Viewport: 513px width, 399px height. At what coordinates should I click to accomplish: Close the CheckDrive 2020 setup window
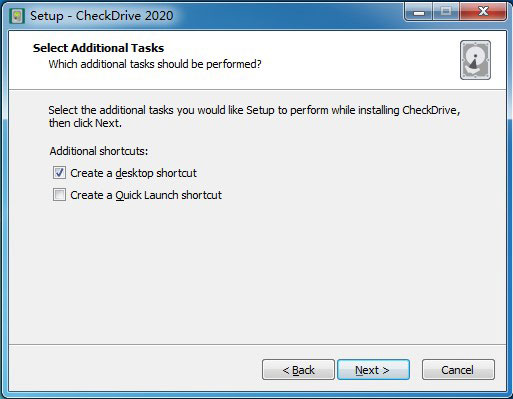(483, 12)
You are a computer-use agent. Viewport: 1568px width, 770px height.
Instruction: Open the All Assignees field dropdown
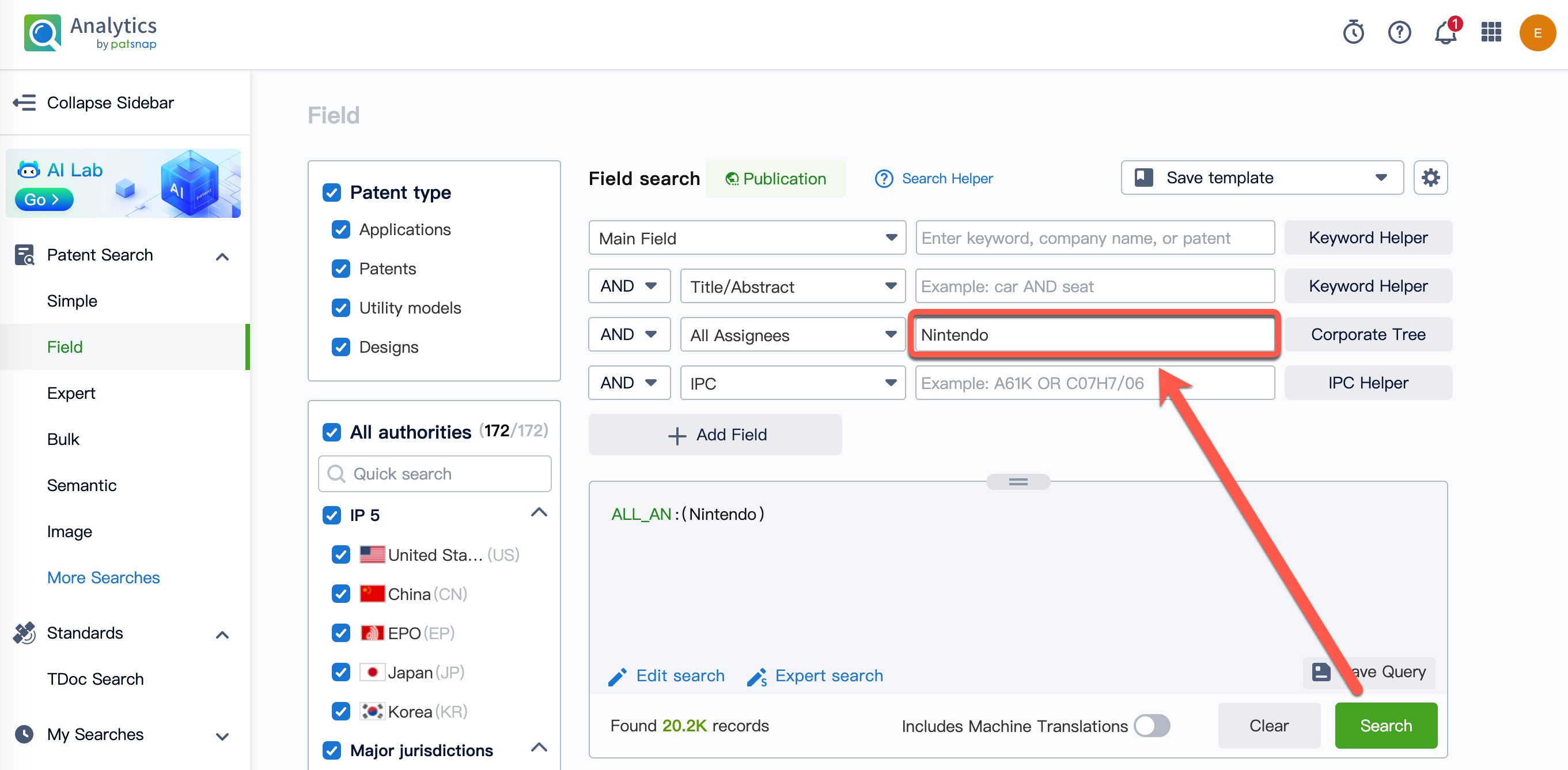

______________________________

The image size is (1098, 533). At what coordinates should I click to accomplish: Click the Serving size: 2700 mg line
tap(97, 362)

______________________________

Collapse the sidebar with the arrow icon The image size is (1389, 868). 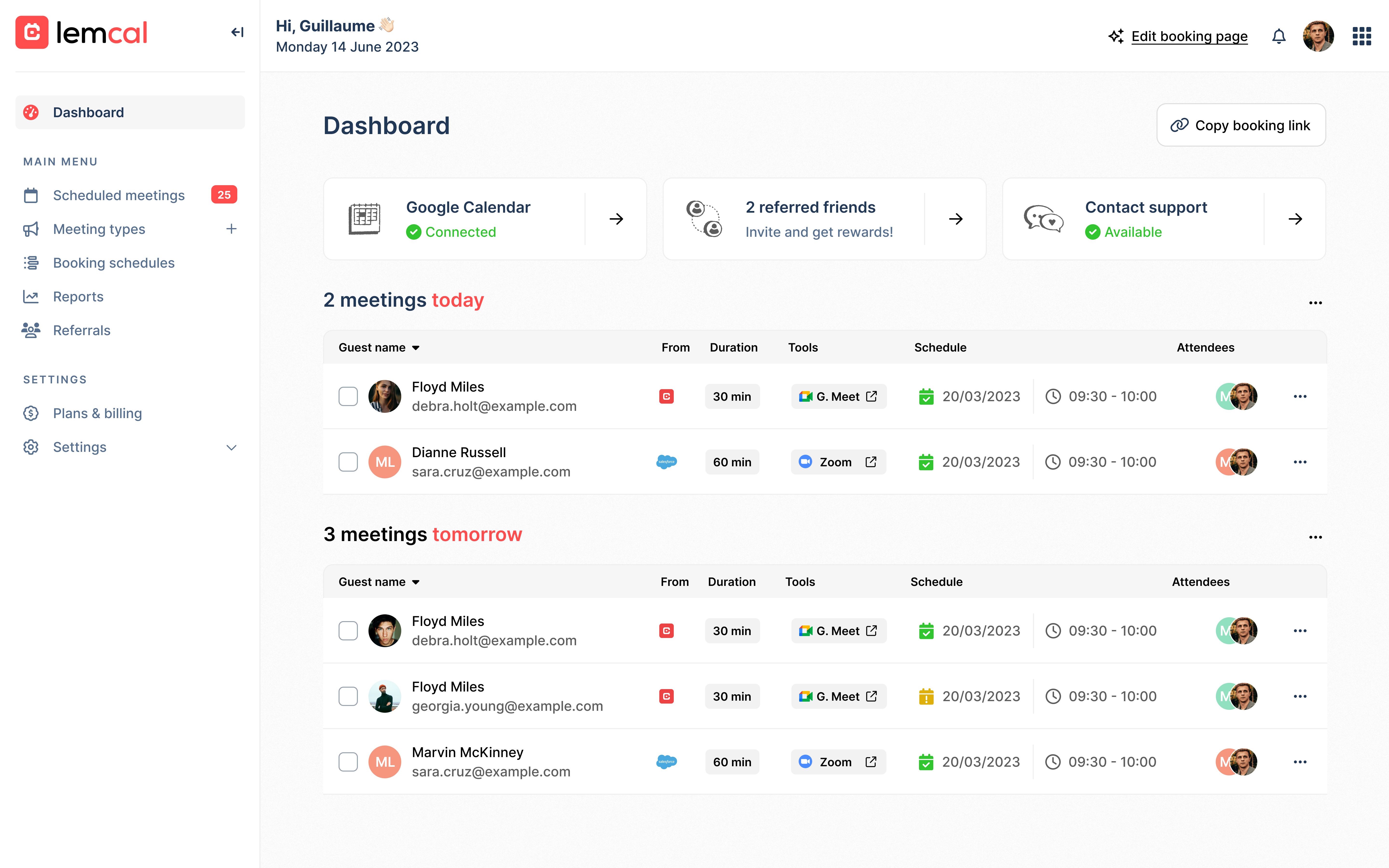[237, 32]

______________________________

**Your objective**
Reproduce the material word for word, beginning with the line that contains "You are a computer-use" and ending with the line that contains "Instruction: Open the", including both of those lines.

**Exercise output**
You are a computer-use agent. Viewport: 1568px width, 770px height.
Instruction: Open the All Assignees field dropdown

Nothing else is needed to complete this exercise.